Guilfoyle's Volcano
By Maria Takolander
Published 13 October 2021
Royal Botanic Gardens Victoria
Of course, jammed by the city, there are:
hammer drills, reversing trucks,
travelling emergencies—
and their toxic aftermaths (exhaust, tinnitus);
skyscrapers, glassing the distant view,
an apartment block (or two), chiselled nearby—
towers of brick buffeting the sky;
dogged joggers on a bitumen path (bodies unseen)
just outside the ornate screen that steals
this place away from ordinary traffic.
It is hard to ignore modernity.
But mind how here:
secrets from waterless corners of our world—
Uruguay, Swaziland, Madagascar, Lesotho—have erupted
in fiery postures of endangerment.
See how desert once called itself sea,
before the blooming arms of octopi and rippling anemone
were stunned—by oxygen and sun—into topiary.
Motion is a rarity, husbanded by ants trawling
the coral stones and camouflaged sedum—
and by fugitive water (its sound, somewhere, escaping.)
At the top of this decorative volcano lies a useful pond.
There are more disturbances:
teenagers on school trips, alive to folly, spiral up the path
fenced by battlements of rust,
reckless with their freedom and meaninglessness.
Up top, the soak, where the plant-bogged islands float,
convinces them of nothing—down below
they have marred the skins of Grey Ghosts,
tossed rocks into the barbs of Barrel Cactuses
(clustering here as they rarely can in Mexico),
the red stones soon mistaken for buds.
I was here, the human insists: I was here.
Imagine now at night:
when the park gates are majestically black and bolted,
how the stars settle on the sacred ceiba
and streams of Royal Agave coveting their own hearts;
how pale florets glisten on the gorgon arms of euphorbias,
while the Apple Cactuses undress blossom after blossom
for the celestial moths and bats;
how the pond mirrors the moonlit sky, while the reedbeds shift
about in the muck, glib as the tortoises,
the air stilled by their submarine magic.

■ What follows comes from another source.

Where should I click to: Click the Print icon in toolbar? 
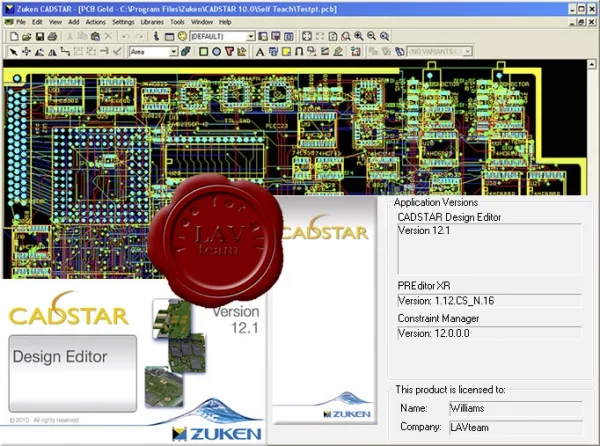pos(52,36)
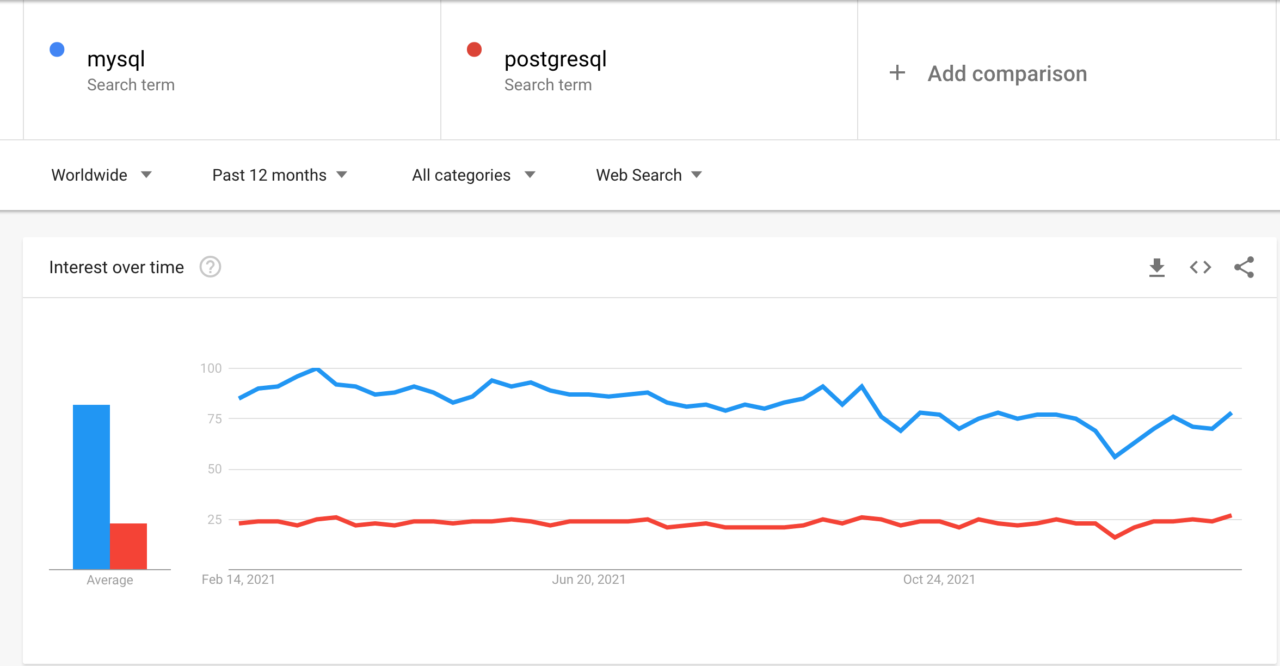Download the Interest over time data as CSV

[x=1156, y=267]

Here we might chance upon the inhuman—and its municipal worship.
Created by Red Room Poetry, New Shoots celebrates and cultivates poems inspired by plants and place to deepen cultural connections with nature. Maria Takolander was one of 10 Victorian poets commissioned to create a poem inspired by sites, spores, histories and seeds across the Royal Botanic Gardens of Victoria. These poems were performed, printed on seed packs and 'planted' in the gardens.